Historical population
| Census | Pop. | Note | %± |
| 2000 | 787 |  | — |
| 2010 | 900 |  | 14.4% |
| 2020 | 811 |  | −9.9% |
U.S. Decennial Census

===2020 census===
As of the 2020 census, Brushy had a population of 811. The median age was 46.4 years. 26.3% of residents were under the age of 18 and 19.4% of residents were 65 years of age or older. For every 100 females there were 101.2 males, and for every 100 females age 18 and over there were 106.2 males age 18 and over.

0.0% of residents lived in urban areas, while 100.0% lived in rural areas.

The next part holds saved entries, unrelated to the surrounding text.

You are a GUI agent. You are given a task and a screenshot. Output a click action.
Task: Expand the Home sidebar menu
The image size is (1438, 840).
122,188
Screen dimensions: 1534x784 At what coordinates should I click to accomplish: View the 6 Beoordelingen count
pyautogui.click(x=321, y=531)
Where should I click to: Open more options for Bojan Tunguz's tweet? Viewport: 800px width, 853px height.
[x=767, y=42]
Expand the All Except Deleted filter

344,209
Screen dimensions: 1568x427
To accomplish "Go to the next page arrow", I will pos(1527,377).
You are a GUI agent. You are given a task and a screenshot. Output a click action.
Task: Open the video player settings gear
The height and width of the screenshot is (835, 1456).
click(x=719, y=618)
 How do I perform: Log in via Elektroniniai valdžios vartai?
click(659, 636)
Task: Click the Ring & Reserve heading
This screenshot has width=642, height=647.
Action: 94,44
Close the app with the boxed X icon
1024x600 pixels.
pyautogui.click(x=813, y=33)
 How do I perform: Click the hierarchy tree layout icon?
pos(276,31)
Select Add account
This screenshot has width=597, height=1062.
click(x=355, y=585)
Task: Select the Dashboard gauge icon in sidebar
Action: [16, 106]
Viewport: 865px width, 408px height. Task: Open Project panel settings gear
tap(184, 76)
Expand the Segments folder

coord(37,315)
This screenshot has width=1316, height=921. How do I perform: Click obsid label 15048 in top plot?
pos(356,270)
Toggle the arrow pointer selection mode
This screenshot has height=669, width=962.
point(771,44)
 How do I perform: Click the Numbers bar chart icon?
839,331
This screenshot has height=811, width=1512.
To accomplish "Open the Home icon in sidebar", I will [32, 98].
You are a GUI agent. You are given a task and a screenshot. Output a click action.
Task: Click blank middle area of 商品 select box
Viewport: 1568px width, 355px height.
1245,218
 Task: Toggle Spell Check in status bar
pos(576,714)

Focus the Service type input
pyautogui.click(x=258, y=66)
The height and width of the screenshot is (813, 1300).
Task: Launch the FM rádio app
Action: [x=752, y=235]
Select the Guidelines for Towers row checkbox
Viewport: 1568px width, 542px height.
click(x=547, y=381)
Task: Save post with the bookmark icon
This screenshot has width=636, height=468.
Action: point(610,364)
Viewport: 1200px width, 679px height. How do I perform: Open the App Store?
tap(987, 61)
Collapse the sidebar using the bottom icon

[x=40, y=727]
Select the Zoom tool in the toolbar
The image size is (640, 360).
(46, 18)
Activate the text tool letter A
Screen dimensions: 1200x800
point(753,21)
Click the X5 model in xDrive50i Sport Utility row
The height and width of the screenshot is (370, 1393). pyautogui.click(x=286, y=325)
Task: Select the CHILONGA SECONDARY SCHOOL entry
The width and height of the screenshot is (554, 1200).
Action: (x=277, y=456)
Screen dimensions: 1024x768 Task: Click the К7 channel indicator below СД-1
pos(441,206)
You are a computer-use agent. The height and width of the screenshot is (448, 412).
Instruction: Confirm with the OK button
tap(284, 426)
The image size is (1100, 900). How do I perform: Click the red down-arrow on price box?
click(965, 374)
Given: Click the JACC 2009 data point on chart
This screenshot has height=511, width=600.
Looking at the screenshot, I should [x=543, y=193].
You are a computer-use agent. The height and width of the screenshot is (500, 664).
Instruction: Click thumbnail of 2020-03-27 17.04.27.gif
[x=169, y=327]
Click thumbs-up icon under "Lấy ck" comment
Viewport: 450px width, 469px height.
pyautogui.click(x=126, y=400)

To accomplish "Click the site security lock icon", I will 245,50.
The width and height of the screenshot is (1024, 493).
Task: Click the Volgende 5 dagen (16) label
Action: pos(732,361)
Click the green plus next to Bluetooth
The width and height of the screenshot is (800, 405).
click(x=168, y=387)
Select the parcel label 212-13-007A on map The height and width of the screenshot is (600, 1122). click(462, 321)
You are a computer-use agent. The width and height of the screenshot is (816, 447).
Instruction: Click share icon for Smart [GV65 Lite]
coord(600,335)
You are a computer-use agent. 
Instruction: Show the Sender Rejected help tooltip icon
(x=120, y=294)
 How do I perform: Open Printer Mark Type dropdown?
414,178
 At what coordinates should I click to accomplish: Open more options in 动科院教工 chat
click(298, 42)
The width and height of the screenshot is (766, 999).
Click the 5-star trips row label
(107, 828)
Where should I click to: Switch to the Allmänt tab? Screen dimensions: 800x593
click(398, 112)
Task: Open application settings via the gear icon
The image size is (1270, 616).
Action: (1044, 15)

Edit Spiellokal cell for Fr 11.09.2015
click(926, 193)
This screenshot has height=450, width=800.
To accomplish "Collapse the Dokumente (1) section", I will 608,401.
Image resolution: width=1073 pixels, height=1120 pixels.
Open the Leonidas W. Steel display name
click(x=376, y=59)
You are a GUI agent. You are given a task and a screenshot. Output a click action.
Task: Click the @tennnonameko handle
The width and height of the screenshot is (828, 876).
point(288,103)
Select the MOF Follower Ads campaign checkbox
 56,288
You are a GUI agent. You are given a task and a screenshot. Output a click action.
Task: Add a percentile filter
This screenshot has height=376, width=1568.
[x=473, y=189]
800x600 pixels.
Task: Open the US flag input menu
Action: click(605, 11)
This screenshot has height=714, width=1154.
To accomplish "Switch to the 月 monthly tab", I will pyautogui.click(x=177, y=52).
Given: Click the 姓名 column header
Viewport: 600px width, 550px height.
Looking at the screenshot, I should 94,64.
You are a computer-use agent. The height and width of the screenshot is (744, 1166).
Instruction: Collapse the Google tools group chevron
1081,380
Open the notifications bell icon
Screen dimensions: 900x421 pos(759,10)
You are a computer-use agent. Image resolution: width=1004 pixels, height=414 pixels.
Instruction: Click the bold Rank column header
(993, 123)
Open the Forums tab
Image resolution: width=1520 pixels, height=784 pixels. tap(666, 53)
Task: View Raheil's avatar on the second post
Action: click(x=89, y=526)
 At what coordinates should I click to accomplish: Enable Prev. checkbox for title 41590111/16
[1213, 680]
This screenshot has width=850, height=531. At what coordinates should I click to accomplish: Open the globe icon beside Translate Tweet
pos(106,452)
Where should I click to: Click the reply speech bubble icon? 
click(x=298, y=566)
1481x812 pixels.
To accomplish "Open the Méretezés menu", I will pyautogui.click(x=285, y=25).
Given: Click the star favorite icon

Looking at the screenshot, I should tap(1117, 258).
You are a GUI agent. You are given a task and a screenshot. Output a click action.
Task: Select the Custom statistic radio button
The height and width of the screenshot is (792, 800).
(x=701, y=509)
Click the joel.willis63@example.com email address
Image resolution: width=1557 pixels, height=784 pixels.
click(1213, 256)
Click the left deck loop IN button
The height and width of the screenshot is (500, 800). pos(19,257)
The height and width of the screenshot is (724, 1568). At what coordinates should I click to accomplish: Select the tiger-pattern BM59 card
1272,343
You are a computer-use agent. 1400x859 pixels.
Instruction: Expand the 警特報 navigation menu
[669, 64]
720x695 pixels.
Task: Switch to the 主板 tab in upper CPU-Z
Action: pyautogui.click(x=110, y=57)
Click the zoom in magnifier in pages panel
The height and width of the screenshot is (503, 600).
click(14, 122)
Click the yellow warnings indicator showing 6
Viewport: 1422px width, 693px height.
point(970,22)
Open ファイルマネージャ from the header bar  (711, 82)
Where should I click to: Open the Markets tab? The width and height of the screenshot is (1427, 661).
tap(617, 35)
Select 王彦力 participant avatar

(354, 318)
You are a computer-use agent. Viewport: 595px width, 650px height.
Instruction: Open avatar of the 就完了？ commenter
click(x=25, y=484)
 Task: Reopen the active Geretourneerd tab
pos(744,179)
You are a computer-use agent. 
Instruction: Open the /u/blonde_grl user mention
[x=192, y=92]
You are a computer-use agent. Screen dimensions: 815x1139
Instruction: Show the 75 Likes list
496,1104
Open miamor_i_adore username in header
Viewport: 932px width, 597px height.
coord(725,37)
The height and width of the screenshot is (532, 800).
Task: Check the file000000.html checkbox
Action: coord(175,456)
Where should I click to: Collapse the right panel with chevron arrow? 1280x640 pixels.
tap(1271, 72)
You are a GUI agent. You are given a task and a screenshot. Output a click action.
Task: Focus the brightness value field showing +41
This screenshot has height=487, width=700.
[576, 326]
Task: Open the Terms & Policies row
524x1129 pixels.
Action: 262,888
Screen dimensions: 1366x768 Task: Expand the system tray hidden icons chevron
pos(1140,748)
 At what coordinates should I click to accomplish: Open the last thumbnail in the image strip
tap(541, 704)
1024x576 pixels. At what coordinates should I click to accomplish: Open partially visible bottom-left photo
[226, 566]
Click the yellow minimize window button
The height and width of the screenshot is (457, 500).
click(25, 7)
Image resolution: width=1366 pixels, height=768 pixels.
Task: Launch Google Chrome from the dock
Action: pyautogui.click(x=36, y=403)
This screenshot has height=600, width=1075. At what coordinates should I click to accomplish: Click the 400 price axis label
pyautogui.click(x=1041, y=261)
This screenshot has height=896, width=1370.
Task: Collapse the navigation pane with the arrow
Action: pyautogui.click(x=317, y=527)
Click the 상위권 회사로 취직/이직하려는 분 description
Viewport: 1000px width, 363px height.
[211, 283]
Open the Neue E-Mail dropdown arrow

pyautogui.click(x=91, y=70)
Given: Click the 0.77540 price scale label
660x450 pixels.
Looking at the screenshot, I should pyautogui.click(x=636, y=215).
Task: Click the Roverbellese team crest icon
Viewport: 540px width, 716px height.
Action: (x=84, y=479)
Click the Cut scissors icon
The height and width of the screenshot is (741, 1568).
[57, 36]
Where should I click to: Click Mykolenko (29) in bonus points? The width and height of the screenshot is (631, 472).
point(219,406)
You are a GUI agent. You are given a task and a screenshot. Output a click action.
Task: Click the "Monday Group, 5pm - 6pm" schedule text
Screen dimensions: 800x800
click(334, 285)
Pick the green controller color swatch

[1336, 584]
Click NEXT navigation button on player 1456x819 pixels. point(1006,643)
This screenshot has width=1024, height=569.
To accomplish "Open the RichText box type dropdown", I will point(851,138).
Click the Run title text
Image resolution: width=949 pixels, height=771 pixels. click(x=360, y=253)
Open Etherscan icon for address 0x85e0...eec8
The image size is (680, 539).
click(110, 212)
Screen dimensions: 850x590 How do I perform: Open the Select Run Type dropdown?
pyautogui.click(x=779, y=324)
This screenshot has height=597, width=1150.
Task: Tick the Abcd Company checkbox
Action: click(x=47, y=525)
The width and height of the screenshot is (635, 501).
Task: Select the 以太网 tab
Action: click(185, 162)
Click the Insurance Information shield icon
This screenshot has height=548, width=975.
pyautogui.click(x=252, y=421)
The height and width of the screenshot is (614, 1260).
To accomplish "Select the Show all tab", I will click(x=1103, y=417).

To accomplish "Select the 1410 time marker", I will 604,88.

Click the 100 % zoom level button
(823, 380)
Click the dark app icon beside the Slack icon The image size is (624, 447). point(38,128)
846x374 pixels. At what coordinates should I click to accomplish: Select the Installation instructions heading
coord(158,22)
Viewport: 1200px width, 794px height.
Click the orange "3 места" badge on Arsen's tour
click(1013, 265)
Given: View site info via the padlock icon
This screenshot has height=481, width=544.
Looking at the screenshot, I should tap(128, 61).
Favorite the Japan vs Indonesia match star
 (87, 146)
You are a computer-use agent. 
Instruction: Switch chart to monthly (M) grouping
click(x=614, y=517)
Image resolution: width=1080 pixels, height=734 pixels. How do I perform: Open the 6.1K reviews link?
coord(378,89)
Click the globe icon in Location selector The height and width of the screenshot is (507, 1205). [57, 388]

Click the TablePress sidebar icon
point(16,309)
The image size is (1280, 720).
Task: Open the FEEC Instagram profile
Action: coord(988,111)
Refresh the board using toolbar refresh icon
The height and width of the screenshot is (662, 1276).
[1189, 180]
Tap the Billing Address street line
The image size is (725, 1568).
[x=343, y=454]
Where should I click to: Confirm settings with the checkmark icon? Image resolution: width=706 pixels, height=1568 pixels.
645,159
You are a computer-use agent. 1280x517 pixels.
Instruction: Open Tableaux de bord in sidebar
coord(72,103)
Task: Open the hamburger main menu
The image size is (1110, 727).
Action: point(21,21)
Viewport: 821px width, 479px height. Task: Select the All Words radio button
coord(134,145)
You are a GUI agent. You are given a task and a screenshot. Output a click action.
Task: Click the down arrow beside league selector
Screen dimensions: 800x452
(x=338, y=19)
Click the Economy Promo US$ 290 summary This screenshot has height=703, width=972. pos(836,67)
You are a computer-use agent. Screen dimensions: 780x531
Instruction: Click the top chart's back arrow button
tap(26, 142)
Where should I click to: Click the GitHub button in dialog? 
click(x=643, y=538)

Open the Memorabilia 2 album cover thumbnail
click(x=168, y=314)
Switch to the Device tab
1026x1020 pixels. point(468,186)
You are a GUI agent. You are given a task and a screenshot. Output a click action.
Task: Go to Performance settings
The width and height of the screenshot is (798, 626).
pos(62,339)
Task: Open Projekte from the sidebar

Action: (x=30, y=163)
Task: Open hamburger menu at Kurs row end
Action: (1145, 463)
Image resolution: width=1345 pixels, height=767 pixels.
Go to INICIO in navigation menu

There were 294 households in Brushy, of which 29.6% had children under the age of 18 living in them. Of all households, 47.3% were married-couple households, 20.4% were households with a male householder and no spouse or partner present, and 22.8% were households with a female householder and no spouse or partner present. About 31.0% of all households were made up of individuals and 16.0% had someone living alone who was 65 years of age or older.

There were 331 housing units, of which 11.2% were vacant. The homeowner vacancy rate was 1.5% and the rental vacancy rate was 0.0%.

Racial composition as of the 2020 census
| Race | Number | Percent |
|---|---|---|
| White | 429 | 52.9% |
| Black or African American | 0 | 0.0% |
| American Indian and Alaska Native | 263 | 32.4% |
| Asian | 7 | 0.9% |
| Native Hawaiian and Other Pacific Islander | 0 | 0.0% |
| Some other race | 8 | 1.0% |
| Two or more races | 104 | 12.8% |
| Hispanic or Latino (of any race) | 15 | 1.8% |

===2000 census===
As of the census of 2000, there were 787 people, 283 households, and 232 families residing in the CDP. The population density was 30.2 PD/sqmi. There were 319 housing units at an average density of 12.2 /sqmi. The racial makeup of the CDP was 59.47% White, 0.13% African American, 25.41% Native American, 0.13% Pacific Islander, 1.14% from other races, and 13.72% from two or more races. Hispanic or Latino of any race were 2.54% of the population.

There were 283 households, out of which 36.7% had children under the age of 18 living with them, 69.6% were married couples living together, 9.5% had a female householder with no husband present, and 17.7% were non-families. 15.5% of all households were made up of individuals, and 7.1% had someone living alone who was 65 years of age or older. The average household size was 2.78 and the average family size was 3.10.

In the CDP, the population was spread out, with 26.0% under the age of 18, 8.0% from 18 to 24, 31.4% from 25 to 44, 24.8% from 45 to 64, and 9.8% who were 65 years of age or older. The median age was 36 years. For every 100 females, there were 106.6 males. For every 100 females age 18 and over, there were 104.2 males.

The median income for a household in the CDP was $26,853, and the median income for a family was $31,563. Males had a median income of $25,227 versus $18,125 for females. The per capita income for the CDP was $12,230. About 18.3% of families and 20.1% of the population were below the poverty line, including 21.5% of those under age 18 and 29.4% of those age 65 or over.